Back in Spring 2010, when I was a carefree, unemployed grad student, one of my friends and I spent an afternoon musing about what comes next. I was reaching the end of my program; he was reaching the end of his employment contract. “Wouldn’t it be great if I could find a job doing stuff?” I wondered aloud. By doing stuff, I imagined a position in which I would not perform one job function, but several. And by several, I meant a lot. The Universe must have heard me because one year later I find myself doing just that. My work encompasses student life, academics, environmental issues, advising, money, technology, problem-solving, facilities, managing (up, down, and across), music, social media, art, communication, diversity, writing, and on and on.
But perhaps there is danger in this, yes? The danger that I will become a jack of all trades and a master of none.
“At a student party, about a fourth of the people have their cellphones locked to their ears. What are they doing? ‘They’re talking to their friends.’ About? ‘About another party they might conceivably go to.’ And naturally the simulation party is better than the one that they’re now at (and not at), though of course there will be people at that party on their cellphones, talking about other simulacrum gatherings, spiraling on into M.C. Escher infinity.”

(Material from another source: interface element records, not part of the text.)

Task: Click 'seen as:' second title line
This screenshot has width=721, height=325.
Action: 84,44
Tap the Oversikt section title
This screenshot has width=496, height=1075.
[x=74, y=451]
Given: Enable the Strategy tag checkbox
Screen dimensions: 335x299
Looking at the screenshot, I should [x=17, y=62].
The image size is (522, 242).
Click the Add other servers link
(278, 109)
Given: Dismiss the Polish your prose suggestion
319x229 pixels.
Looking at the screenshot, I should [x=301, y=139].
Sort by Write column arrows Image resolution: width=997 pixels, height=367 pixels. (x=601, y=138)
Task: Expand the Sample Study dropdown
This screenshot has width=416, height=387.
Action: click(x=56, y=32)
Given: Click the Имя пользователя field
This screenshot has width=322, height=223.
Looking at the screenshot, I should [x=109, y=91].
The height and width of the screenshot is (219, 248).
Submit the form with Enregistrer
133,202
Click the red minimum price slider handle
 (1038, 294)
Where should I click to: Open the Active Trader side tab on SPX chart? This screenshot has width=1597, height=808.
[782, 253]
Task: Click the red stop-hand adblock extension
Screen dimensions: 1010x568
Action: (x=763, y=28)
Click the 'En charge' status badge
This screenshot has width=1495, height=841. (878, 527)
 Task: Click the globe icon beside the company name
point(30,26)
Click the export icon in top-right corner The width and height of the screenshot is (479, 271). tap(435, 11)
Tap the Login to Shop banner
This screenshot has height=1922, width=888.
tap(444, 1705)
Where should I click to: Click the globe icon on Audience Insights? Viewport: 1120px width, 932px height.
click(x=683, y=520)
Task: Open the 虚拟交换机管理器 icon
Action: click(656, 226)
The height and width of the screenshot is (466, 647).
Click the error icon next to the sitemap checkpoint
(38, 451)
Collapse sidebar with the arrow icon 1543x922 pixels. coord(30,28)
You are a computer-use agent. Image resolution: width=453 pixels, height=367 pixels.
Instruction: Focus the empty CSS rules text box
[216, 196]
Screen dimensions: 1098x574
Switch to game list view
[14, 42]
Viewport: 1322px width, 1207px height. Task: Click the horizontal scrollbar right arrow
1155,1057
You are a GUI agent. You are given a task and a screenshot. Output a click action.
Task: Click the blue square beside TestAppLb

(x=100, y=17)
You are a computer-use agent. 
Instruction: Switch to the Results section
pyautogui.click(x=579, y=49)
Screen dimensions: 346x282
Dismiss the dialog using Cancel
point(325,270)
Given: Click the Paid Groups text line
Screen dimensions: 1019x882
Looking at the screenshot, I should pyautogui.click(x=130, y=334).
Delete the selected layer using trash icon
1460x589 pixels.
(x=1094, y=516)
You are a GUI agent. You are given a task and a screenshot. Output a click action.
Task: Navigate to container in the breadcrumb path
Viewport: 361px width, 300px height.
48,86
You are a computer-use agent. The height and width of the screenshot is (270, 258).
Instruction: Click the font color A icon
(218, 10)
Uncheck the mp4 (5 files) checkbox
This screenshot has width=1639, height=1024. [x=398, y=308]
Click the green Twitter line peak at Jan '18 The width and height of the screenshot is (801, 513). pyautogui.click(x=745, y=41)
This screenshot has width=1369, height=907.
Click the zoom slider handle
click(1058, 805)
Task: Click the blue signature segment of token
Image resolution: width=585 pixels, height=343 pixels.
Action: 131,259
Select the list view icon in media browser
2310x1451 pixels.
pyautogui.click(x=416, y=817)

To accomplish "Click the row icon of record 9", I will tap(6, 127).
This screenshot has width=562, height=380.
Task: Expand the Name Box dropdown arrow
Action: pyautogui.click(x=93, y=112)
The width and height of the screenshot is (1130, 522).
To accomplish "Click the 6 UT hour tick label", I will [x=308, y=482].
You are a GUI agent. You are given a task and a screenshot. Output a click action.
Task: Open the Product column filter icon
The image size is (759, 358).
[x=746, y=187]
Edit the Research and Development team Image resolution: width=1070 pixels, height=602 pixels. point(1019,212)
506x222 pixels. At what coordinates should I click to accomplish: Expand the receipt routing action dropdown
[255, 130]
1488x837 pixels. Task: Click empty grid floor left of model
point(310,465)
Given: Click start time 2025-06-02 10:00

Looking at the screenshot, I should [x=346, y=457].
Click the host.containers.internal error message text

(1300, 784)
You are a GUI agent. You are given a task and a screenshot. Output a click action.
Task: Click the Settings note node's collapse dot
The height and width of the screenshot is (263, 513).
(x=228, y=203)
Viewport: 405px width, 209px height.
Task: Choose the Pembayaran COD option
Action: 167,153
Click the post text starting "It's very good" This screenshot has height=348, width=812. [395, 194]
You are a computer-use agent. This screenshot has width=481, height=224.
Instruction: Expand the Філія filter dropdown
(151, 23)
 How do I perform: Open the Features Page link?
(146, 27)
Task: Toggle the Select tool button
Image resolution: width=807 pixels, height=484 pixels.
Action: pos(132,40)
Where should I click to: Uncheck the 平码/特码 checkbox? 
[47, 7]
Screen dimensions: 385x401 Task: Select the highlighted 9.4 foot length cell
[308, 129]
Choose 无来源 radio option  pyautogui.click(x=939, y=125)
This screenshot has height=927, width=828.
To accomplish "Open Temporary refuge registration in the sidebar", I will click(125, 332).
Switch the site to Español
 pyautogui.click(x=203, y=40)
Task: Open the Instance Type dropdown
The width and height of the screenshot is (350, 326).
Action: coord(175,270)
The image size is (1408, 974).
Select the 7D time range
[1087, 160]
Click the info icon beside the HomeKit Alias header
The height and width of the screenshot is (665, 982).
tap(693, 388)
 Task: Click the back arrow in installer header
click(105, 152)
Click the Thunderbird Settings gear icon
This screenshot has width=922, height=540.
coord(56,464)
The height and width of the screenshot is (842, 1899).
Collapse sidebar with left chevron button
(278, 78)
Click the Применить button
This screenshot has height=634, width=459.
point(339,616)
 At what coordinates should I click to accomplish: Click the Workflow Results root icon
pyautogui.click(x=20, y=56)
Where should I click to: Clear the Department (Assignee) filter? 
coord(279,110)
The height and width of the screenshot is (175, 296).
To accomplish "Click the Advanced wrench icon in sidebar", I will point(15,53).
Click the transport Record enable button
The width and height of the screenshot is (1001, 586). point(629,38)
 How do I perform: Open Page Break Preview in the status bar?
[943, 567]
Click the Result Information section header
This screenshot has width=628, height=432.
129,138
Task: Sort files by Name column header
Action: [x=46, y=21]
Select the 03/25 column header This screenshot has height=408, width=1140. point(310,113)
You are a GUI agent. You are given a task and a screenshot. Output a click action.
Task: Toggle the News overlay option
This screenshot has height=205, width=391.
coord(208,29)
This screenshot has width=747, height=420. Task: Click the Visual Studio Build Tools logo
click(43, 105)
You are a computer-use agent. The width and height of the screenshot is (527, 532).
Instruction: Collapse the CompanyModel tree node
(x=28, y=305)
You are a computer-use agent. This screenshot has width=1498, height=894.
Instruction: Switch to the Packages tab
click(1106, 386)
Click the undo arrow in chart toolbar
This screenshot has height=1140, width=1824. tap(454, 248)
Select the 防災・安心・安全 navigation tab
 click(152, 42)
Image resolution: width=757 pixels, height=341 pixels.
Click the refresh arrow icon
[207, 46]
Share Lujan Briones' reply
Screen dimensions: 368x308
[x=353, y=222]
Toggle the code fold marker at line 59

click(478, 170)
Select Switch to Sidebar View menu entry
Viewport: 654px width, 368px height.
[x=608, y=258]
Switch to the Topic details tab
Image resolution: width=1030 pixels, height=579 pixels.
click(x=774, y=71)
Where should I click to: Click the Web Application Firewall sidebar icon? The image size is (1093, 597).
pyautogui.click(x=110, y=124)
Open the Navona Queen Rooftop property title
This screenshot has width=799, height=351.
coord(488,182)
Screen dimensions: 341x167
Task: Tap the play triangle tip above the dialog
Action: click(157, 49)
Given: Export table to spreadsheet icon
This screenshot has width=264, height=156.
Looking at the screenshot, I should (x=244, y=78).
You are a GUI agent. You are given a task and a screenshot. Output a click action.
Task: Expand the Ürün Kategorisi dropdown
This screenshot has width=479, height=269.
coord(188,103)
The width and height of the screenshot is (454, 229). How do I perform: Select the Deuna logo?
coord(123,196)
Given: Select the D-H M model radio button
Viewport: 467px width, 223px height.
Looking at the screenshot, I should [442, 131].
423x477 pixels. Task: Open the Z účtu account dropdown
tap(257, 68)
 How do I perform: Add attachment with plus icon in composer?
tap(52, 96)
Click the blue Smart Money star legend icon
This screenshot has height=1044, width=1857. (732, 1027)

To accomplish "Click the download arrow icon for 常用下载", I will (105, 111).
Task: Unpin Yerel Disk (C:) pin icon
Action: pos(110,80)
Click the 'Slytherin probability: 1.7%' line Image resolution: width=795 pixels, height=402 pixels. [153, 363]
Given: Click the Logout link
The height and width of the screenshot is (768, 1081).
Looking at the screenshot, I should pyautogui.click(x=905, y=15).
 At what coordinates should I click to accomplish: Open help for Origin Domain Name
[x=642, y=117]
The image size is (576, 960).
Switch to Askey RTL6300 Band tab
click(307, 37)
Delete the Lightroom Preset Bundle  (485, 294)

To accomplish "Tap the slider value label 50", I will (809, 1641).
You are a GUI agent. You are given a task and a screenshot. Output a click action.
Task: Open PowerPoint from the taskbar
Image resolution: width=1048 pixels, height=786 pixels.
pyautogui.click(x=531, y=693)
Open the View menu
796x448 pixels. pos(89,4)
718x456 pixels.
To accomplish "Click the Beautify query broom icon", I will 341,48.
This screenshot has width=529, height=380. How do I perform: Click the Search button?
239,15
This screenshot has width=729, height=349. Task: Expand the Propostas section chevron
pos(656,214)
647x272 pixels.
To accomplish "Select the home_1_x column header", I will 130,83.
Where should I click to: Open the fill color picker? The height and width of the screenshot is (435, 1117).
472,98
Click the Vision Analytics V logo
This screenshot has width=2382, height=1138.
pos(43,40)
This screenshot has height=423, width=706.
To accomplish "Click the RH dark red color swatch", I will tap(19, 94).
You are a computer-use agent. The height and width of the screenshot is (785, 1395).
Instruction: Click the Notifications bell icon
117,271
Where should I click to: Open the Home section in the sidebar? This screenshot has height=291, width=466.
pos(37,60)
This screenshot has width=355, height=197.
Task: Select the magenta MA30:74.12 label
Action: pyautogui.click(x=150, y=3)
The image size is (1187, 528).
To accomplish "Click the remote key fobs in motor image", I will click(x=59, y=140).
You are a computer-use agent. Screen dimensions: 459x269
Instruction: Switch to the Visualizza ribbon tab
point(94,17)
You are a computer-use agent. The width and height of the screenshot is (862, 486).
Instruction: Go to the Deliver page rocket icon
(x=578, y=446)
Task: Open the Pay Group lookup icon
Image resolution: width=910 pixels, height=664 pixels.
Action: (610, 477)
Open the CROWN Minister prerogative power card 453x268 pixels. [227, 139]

This? This I try to avoid. I hate it when friends are busily texting when we are, as Edmundson puts it, chillaxing. Scratch that: I don’t have any friends who are busily texting when we’re chillaxing because I have subtly but successfully weeded those people out. In turn, I do my best to ignore my technology and live by the philosophy of The Three Questions, a children’s book based on a story by Leo Tolstoy. Spoiler alert! The answers to the three questions are: “Remember then that there is only one important time, and that time is now. The most important one is always the one you are with. And the most important thing is to do good for the one who is standing at your side.” This probably sounds painfully cheesy, but, when I feel those mental tugs pulling me away from the present, I silently recite these answers to pull myself back.
This post draws long and the hour grows late, so I’ll leave with a final thought: we’re not so different, higher education professionals and students. I’m not saying this because I just was a student. Rather, I look to my colleagues, many of whom are well into their 30s and 40s and 50s, and they are nearly every bit Millenial as they are Generation X or Baby Boomer. They have a “spectacular hunger for life.” They, like Emily Dickinson, “dwell in possibility.” They, too, are delighted by “gazing upon all the pleated skirts the world doth hold.” They are tuned into their smart phones and iPads and iPods. Some even use Twitter and Facebook more than I do. They trade music like baseball cards. They overextend themselves, and they need an authority to tell them, “It’s too much. It’s OK to ease up. It’s OK to rest.” Trouble is, they often are the authority. Edmundson himself is quick to perceive himself as a “five-drafter” fuddy-duddy, but read his wide-ranging article and you will see somebody who is more like his students than he thinks (even if he doesn’t get caught up in the M.C. Escher infinity of simulacrum social engagements, or disengagements, as the case may be).
Perhaps those of us who are most perplexed by student behavior and attitudes—most of it delightful, some of it not so much—need only to look to ourselves for the answer. Age differences aside, we all live in the same world. Through technology, we all create unreasonable expectations for ourselves: what we must see, what we must do, what we must know, what we must own, what we must accomplish. Like Edmundson, I am tempted to say “honor to us” for “convey[ing] hope that the world is still in some measure a splendid place, worth seeing and appreciating.” But, as he recognizes, “To live well, we must sometimes stop and think, and then try to remake the work in progress that we currently are.”